The lives of all the characters and their situations interweave through the text, and all become involved – with differing perspectives – in the central issues of the manuscript. Each of the narratives of the piece have a conclusion. However, as it is a work of realism, not everything concludes as the narrative trajectory would suggest. Testafiglia, despite his growing hate and disappointment, becomes a better father to his now pregnant teenage daughter. Abdullah, who receives a long jail term for the rapes he and his mates inflicted on numerous young women, becomes enlightened after becoming the victim of a serious assault, and then receiving a visit from the young mother of his soon-to-be-born child–Testafiglia's daughter. Patrick, who has had to deal with the break-up of his relationship with Sonja, begins to put his life back together–in his own way–and moves in with his previous girlfriend, and the reader is witness to the bitter-sweet way this slice of Patrick's life has turned out.

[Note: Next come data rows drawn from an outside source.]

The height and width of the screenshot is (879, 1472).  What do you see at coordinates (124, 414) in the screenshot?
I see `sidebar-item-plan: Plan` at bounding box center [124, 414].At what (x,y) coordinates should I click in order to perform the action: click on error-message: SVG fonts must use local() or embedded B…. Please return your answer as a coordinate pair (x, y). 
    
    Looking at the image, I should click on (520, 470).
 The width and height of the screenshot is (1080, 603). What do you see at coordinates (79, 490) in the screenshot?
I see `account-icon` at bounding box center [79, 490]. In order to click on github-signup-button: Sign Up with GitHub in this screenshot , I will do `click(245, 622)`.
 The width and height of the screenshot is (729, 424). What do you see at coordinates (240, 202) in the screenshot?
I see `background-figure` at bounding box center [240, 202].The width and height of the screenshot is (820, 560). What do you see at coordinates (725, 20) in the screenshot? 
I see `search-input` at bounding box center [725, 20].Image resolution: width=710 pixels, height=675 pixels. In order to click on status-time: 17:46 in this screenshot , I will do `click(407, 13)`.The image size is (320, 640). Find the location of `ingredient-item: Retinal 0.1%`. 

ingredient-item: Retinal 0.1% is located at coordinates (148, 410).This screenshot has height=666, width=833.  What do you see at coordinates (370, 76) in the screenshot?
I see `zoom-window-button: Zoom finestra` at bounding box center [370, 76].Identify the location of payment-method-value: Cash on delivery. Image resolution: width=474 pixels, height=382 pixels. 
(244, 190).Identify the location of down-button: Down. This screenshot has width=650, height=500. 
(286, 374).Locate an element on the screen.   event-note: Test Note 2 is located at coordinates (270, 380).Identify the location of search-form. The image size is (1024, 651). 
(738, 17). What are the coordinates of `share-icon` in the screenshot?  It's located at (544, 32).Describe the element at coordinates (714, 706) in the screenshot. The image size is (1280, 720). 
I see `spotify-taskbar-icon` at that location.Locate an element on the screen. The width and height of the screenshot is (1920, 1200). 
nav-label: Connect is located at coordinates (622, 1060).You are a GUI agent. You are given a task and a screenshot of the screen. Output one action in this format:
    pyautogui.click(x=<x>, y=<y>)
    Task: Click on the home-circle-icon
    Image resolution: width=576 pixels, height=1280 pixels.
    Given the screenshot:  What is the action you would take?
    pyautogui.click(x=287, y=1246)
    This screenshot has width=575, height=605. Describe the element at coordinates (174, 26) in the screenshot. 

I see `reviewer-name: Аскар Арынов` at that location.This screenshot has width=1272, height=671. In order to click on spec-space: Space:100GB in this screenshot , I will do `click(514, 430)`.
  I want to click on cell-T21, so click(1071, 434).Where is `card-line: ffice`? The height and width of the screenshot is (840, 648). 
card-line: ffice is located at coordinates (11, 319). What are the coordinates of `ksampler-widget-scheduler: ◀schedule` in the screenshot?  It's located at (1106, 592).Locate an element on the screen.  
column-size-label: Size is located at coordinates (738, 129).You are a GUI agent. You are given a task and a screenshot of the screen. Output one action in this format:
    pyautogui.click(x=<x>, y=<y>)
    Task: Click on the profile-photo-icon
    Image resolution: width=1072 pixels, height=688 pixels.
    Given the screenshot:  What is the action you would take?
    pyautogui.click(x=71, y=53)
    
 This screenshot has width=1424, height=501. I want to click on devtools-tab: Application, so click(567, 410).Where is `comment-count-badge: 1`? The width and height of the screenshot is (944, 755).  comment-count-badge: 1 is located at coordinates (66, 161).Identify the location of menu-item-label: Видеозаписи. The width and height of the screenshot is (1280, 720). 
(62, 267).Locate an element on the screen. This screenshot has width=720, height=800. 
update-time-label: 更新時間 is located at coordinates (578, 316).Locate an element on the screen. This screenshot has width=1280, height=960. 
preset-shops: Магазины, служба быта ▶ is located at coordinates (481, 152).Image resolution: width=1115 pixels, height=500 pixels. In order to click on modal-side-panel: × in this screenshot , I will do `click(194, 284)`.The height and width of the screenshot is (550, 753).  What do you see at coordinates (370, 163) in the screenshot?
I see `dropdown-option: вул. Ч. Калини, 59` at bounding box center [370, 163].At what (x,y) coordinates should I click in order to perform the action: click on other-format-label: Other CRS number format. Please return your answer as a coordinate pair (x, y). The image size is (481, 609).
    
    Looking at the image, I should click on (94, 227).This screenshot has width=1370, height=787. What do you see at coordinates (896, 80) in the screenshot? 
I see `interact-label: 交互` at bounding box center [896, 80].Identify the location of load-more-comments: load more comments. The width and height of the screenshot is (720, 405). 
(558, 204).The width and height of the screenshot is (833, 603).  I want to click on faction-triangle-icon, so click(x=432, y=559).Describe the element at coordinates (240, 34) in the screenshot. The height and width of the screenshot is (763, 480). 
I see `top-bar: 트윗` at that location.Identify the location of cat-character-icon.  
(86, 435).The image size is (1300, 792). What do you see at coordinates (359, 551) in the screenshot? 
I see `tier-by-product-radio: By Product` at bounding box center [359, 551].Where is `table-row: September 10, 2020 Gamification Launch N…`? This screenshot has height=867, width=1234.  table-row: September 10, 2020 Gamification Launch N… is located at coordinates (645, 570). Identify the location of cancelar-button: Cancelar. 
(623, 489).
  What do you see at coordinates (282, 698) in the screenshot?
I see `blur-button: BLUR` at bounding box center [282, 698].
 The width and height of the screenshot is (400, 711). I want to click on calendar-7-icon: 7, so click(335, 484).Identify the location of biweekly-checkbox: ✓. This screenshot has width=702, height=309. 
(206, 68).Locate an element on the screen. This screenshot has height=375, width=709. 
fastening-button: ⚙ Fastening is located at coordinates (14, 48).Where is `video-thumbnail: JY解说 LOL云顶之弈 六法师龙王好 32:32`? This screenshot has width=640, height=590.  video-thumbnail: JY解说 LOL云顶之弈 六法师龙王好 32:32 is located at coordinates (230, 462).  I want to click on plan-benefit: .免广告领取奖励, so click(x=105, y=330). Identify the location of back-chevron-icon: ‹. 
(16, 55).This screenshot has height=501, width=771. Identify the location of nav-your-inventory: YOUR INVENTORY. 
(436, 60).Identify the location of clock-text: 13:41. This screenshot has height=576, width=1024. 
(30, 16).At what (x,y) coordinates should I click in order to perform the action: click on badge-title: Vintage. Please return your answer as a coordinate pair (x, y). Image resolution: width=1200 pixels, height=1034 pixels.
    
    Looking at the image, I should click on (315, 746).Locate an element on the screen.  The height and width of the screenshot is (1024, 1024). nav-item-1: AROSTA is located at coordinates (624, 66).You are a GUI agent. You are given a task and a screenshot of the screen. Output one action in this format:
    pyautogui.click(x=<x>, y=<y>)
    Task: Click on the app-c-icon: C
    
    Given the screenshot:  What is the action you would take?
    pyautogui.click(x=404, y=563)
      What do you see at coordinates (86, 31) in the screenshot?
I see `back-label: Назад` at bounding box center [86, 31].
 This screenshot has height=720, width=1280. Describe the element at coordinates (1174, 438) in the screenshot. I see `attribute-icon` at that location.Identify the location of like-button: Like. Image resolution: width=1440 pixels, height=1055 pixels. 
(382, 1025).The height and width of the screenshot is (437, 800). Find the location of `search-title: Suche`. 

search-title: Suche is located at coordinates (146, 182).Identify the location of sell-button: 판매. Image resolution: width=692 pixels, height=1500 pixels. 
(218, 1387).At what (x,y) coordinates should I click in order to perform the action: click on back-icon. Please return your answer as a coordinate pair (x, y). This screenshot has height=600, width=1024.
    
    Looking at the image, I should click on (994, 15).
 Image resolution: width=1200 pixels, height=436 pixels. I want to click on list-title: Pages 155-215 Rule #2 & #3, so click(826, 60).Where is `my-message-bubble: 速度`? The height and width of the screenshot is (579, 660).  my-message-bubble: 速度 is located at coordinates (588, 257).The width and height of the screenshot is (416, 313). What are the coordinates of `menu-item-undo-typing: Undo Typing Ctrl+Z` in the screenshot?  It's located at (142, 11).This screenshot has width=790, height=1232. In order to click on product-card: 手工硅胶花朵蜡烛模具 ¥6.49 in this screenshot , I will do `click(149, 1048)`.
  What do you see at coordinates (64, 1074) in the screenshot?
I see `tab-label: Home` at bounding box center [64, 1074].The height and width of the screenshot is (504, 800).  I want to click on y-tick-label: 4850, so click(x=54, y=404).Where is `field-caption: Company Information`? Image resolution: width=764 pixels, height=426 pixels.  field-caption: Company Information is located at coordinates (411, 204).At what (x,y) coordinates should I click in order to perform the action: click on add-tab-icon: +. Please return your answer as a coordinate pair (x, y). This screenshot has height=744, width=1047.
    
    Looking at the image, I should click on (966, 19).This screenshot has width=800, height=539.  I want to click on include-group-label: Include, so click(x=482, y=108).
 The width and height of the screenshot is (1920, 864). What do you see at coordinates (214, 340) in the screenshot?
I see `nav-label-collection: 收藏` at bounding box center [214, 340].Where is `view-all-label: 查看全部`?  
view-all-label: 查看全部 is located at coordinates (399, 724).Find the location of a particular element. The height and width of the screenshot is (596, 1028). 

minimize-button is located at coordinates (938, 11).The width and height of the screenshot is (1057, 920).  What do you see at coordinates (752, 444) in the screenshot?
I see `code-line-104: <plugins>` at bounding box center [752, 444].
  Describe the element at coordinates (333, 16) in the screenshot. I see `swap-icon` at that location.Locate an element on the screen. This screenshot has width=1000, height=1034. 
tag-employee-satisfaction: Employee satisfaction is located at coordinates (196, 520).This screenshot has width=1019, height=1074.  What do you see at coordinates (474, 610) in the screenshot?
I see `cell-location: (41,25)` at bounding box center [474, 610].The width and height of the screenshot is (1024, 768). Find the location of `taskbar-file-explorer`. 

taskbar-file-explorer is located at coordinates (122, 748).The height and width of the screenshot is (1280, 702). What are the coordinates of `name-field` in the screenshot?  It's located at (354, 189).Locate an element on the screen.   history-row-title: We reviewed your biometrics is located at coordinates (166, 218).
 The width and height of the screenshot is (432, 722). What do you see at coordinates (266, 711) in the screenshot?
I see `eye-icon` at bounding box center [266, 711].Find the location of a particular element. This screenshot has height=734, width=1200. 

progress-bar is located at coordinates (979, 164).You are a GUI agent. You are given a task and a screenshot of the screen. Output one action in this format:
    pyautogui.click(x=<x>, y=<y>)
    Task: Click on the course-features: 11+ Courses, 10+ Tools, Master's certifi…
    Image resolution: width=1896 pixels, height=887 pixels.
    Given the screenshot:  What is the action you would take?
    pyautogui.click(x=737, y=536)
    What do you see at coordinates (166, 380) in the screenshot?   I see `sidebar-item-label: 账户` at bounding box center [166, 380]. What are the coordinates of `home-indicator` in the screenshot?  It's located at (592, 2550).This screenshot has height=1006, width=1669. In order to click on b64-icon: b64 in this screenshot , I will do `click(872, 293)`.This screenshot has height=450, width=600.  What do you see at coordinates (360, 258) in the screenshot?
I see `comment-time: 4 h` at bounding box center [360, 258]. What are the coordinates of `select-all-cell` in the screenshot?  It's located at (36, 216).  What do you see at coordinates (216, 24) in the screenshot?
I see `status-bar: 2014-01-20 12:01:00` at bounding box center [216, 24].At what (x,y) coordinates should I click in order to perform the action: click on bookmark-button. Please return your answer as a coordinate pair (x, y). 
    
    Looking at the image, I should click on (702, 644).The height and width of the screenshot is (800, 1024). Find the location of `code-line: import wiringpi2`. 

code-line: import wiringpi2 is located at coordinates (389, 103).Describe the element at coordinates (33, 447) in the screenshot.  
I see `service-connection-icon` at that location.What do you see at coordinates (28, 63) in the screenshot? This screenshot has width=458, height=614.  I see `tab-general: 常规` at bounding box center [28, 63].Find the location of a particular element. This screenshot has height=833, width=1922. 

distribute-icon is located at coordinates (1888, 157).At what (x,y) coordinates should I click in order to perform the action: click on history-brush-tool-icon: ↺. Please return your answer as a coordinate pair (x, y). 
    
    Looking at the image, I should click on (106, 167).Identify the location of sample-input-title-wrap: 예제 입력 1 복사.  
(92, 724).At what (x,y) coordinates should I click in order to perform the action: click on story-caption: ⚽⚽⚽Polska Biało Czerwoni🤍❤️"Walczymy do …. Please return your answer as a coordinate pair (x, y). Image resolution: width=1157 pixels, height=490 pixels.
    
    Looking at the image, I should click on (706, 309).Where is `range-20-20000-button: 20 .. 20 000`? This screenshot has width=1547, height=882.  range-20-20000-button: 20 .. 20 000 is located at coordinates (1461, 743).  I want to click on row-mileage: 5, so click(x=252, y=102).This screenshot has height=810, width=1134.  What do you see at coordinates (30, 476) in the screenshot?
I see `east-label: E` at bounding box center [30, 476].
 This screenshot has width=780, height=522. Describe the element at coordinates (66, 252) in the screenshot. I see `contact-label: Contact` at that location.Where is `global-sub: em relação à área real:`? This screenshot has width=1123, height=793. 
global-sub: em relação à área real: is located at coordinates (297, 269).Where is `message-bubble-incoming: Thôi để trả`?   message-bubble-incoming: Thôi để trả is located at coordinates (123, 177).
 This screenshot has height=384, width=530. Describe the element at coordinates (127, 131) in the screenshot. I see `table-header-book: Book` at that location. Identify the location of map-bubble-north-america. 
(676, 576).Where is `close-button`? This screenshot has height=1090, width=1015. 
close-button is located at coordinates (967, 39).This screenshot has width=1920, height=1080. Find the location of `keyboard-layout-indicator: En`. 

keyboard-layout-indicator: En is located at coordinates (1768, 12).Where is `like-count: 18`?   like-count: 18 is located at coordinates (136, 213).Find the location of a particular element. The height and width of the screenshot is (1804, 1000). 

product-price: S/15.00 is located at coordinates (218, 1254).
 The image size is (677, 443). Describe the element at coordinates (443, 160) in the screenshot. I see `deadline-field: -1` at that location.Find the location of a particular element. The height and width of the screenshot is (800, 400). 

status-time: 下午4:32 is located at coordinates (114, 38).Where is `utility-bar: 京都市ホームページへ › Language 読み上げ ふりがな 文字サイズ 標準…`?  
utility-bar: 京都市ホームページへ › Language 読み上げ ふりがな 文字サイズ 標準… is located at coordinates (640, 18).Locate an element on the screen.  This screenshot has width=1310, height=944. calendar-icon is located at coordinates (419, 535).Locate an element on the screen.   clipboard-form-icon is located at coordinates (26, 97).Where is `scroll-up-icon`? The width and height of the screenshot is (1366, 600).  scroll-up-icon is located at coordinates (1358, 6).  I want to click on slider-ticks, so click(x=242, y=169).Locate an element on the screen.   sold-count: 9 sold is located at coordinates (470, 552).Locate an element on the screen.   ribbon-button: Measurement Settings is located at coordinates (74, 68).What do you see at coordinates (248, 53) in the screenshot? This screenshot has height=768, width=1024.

The piece comments not only on contemporary life in Western Sydney, but life in the greater Western world. It deals with dark issues, but is also peppered with humour and intertextuality. The target readership for this piece is young, relatively well-read adults, and those with an interest in contemporary Australian literature; and, of course, anyone who enjoys reading. The book would also be appropriate for study by tertiary literature students as an example of topical, contemporary Australian literature and intertexuality, and also to latter secondary school students as an example of literature that deals with contemporary Western issues.
McDonald has two subsequent works yet to be published: one is a semi auto-biographic novel about life as a struggling rock musician in Sydney's underground; the other is a literature novel concerning a young Middle Eastern woman trying to make a career in the entertainment industry despite the conflicts it causes in her family.
McDonald also has poetry and short stories published in the University of Sydney's Hermes journal, and several independent literary journals published by UWS Press.